▶ **Tujuan tugas 1**
Salin tanpa perubahan baris-baris dalam daftar, mulai dari baris yang memuat "Release Note (196, 2180)" sampai baris yang memuat "News Release (49, 2523)", termasuk kedua baris itu.

Nama Ketua Hanura OSO Dicoret, KPU Abaikan Surat dari Istana

/ Sabtu, 06 April 2019 / 07.57 WIB
Ketua DPD Oesman Sapta Odang (OSO) dan Yusril Ihza Mahendra memberi keterangan pers.(Liputan6.com/Johan Tallo)

SUARAAKTUAL.CO, JAKARTA - Komisi Pemilihan Umum (KPU) memastikan akan mengabaikan surat yang dikirim pihak Istana terkait permintaan agar KPU mengikuti putusan Pengadilan Tata Usaha Negara (PTUN) untuk memasukkan Ketua Partai Hanura, Oesman Sapta Odang (OSO) dalam daftar calon tetap Pemilu 2019. Surat bernomor R 49/M.Sesneg/D-1/HK 06.02/3/2019 tersebut dikirim pada 22 Maret lalu oleh menteri sekretaris negara menindaklanjuti permintaan PTUN Jakarta.

Komisioner KPU, Hasyim Asy'ari menegaskan nama OSO tetap tidak ada dalam surat suara pemilihan calon anggota Dewan Perwakilan Daerah (DPD) Pemilu 2019. Dalam hal ini KPU berpandangan keputusan Mahkamah Konstitusi (MK) tetap menjadi rujukan dalam persoalan pencalonan OSO sebagai calon anggota DPD.

"Nama OSO tidak ada dalam surat suara. Persoalannya bukan soal cetak-mencetak, masalahnya adalah keputusan MK bahwa pengurus parpol dilarang menjadi anggota DPD," ujar Hasyim, seperti dilansir dari republika.co.id, Jumat (5/4) kemarin.

▶ **Tujuan tugas 2**
Tulis kembali bagian teks berita dari kata "Komisioner KPU, Hasyim" sampai kata "Jumat (5/4) kemarin.", tetapi ganti "surat suara" dengan "kertas suara".

▶ **Bahan sumber**

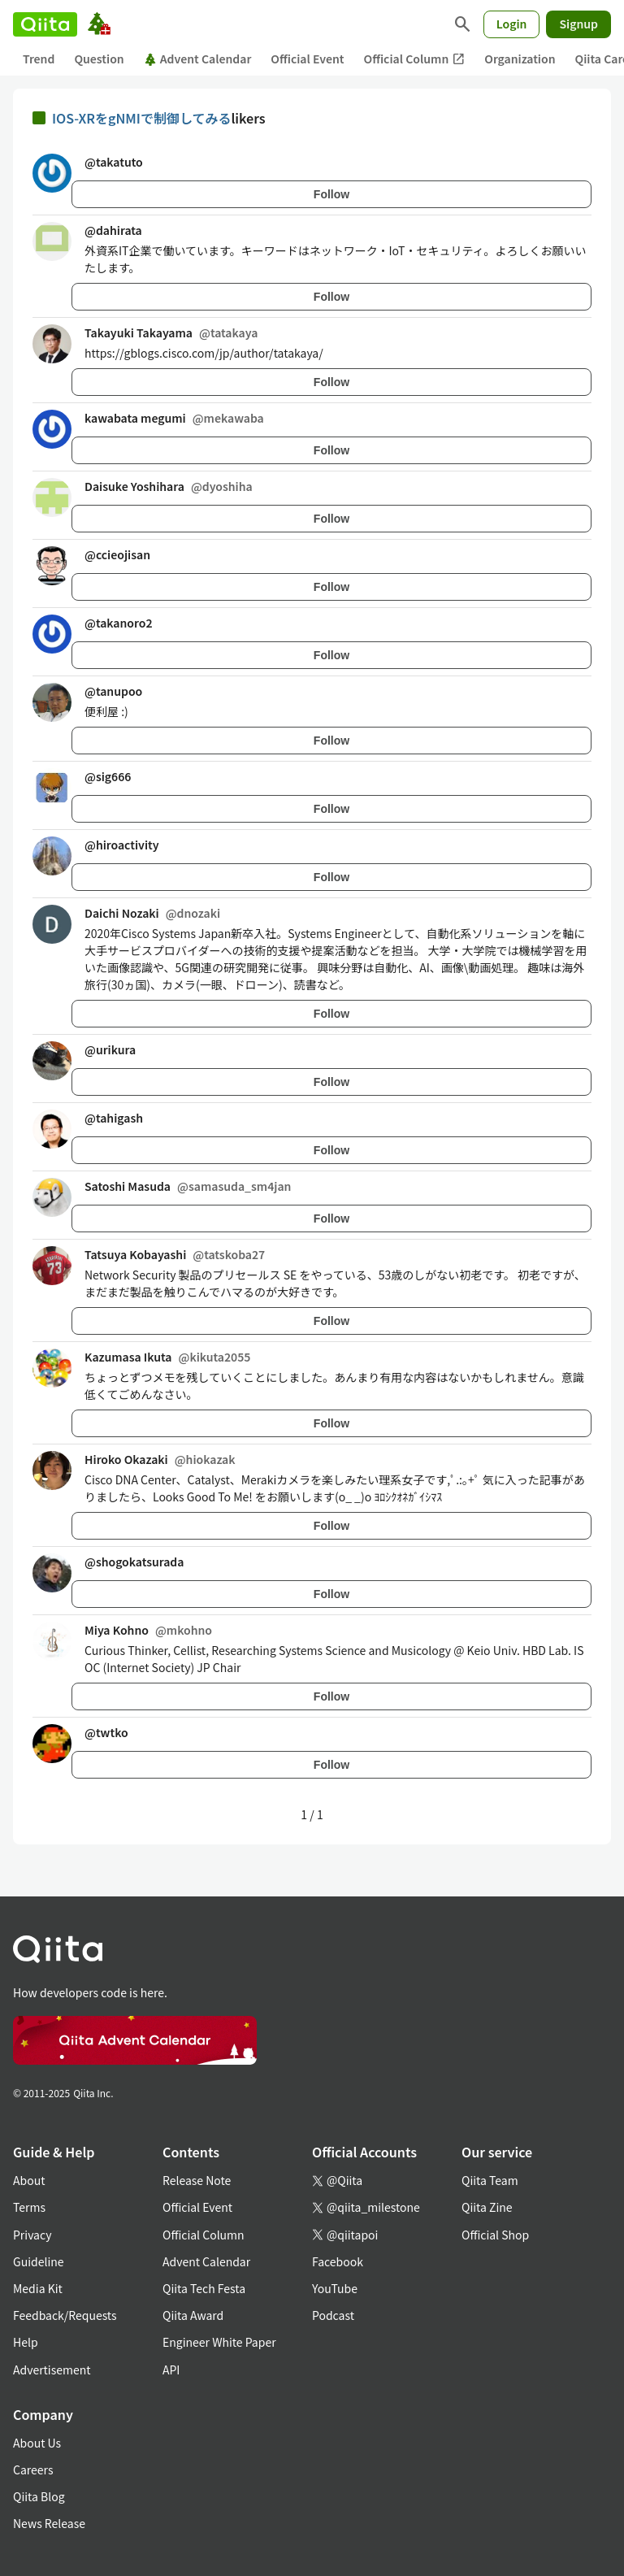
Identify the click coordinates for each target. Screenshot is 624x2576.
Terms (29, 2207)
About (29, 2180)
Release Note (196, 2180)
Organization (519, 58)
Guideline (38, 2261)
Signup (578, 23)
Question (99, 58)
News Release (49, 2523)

--

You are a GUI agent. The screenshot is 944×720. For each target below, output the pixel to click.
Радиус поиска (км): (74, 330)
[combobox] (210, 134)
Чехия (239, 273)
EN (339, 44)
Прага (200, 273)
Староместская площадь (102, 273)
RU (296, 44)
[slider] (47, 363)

---

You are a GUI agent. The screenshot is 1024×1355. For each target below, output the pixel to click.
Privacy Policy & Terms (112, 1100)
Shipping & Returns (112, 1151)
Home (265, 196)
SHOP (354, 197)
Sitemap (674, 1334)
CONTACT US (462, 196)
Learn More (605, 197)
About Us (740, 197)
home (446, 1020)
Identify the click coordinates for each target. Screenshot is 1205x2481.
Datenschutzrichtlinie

▶ **Jawaban benar 1**
Release Note (196, 2180)
Organization (519, 58)
Guideline (38, 2261)
Signup (578, 23)
Question (99, 58)
News Release (49, 2523)

▶ **Jawaban benar 2**
Komisioner KPU, Hasyim Asy'ari menegaskan nama OSO tetap tidak ada dalam kertas suara pemilihan calon anggota Dewan Perwakilan Daerah (DPD) Pemilu 2019. Dalam hal ini KPU berpandangan keputusan Mahkamah Konstitusi (MK) tetap menjadi rujukan dalam persoalan pencalonan OSO sebagai calon anggota DPD.

"Nama OSO tidak ada dalam kertas suara. Persoalannya bukan soal cetak-mencetak, masalahnya adalah keputusan MK bahwa pengurus parpol dilarang menjadi anggota DPD," ujar Hasyim, seperti dilansir dari republika.co.id, Jumat (5/4) kemarin.